What the task asks:
Only the lines below from the one that holds "This screenshot has height=421, width=943." through the one that holds "the volatile matter" should appear in the answer, copied exactly, end lines included and pictures omitted.

Data for this exercise:
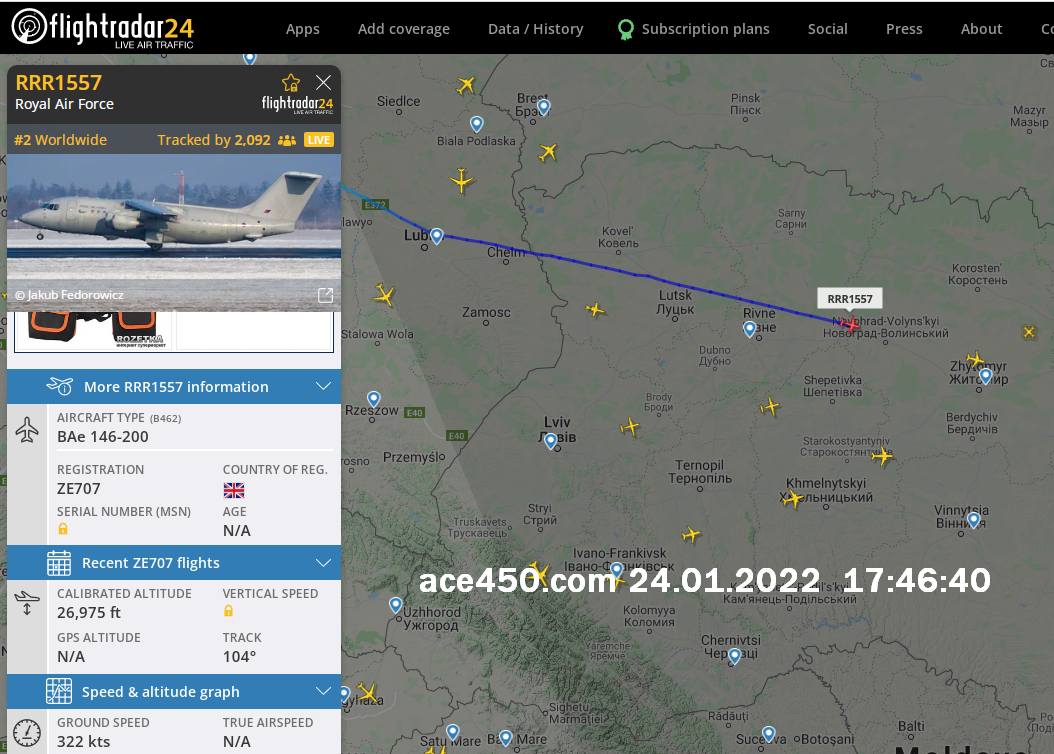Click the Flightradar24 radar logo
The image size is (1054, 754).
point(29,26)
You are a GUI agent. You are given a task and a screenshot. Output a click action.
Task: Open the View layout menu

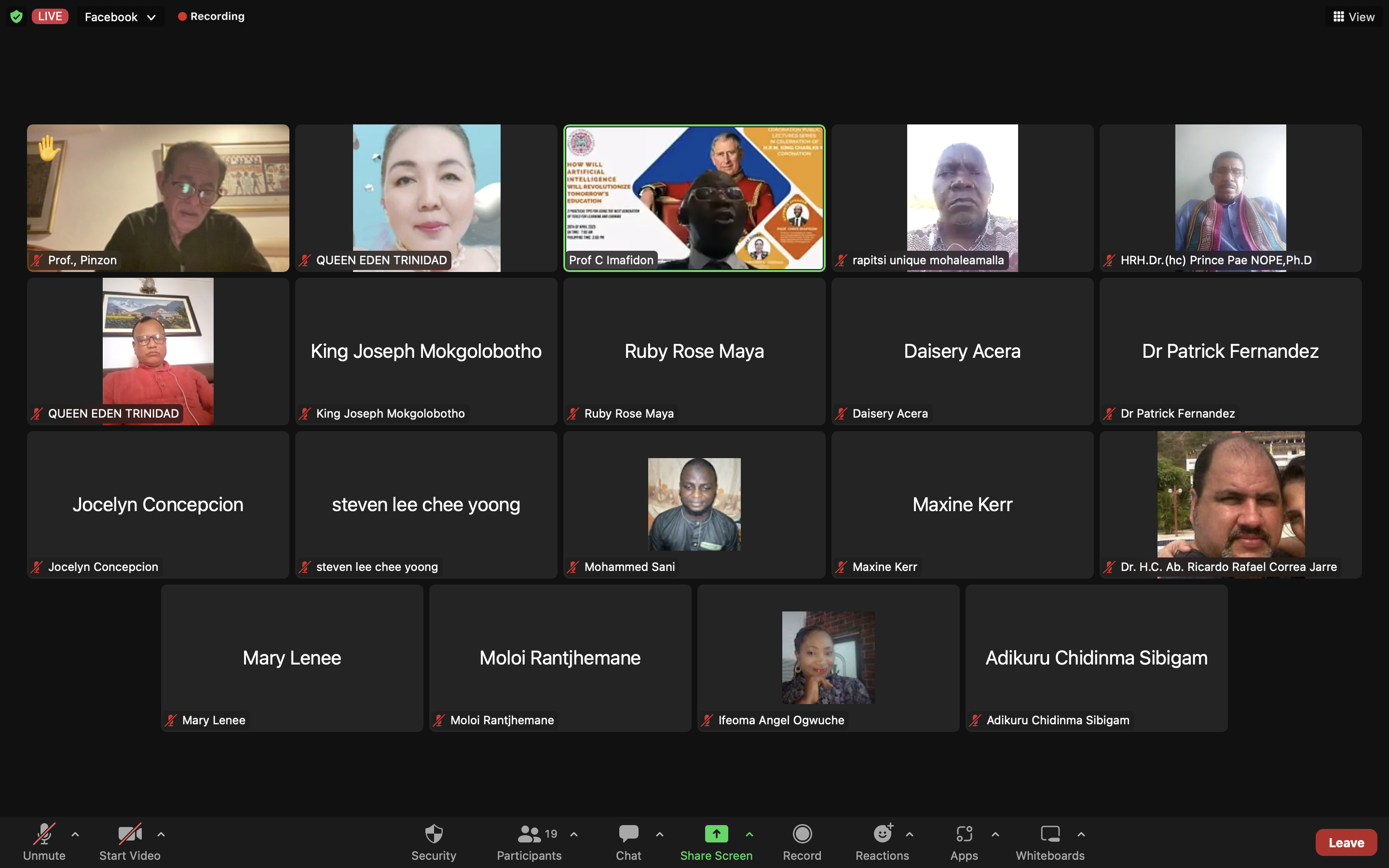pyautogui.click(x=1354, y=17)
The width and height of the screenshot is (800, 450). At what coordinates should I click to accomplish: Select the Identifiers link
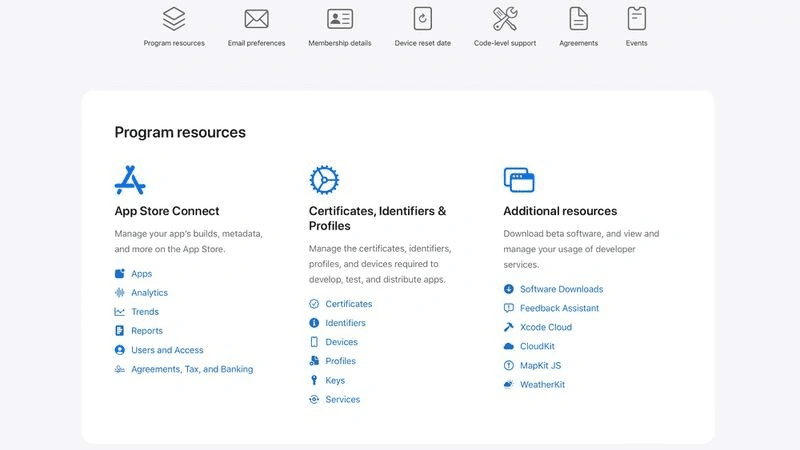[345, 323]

...

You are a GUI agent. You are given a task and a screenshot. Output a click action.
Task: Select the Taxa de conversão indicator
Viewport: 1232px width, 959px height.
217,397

...

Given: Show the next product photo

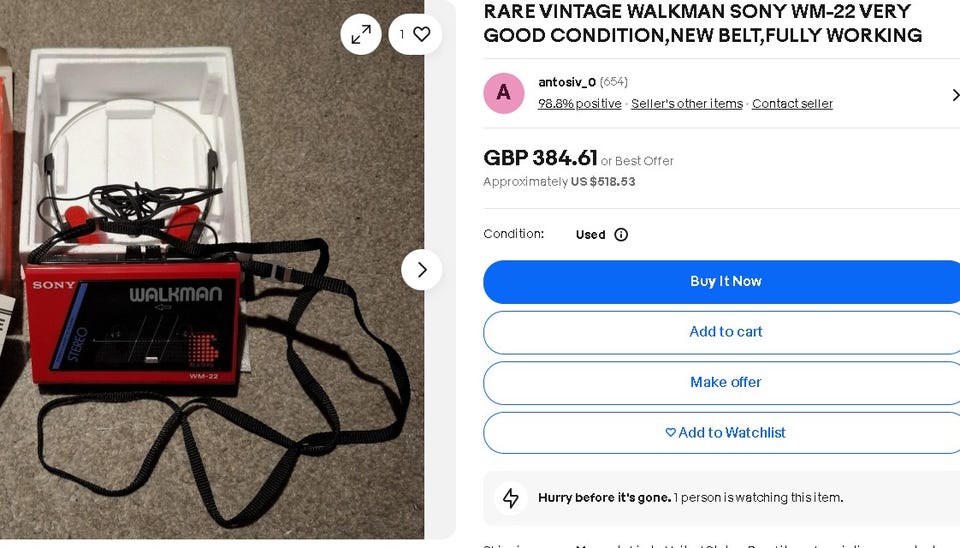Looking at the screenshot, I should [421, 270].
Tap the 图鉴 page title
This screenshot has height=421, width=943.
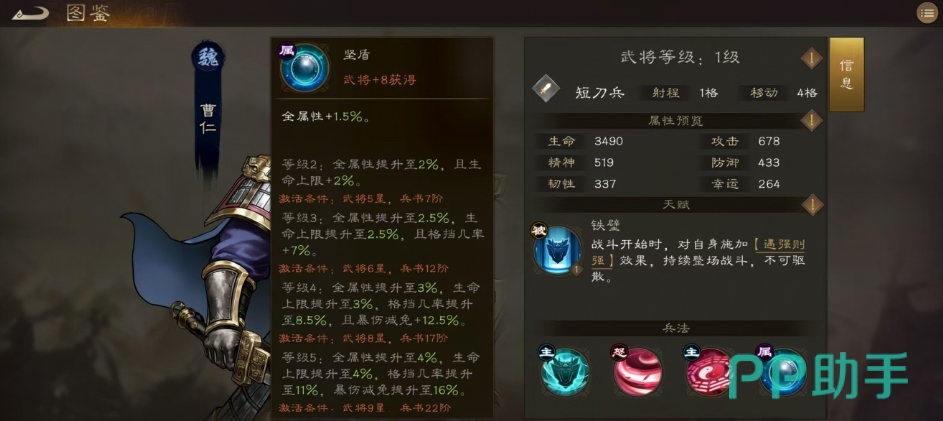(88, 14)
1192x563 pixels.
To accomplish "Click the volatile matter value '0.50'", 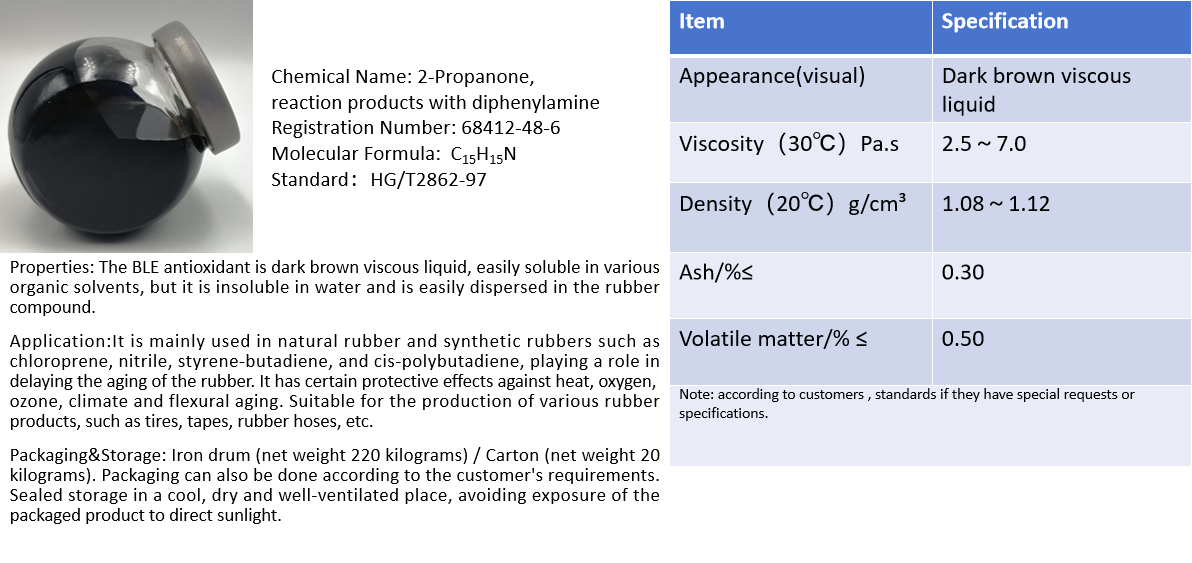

Output for this exercise:
This screenshot has height=421, width=943.
(88, 14)
1192x563 pixels.
To accomplish "Click the volatile matter value '0.50'", 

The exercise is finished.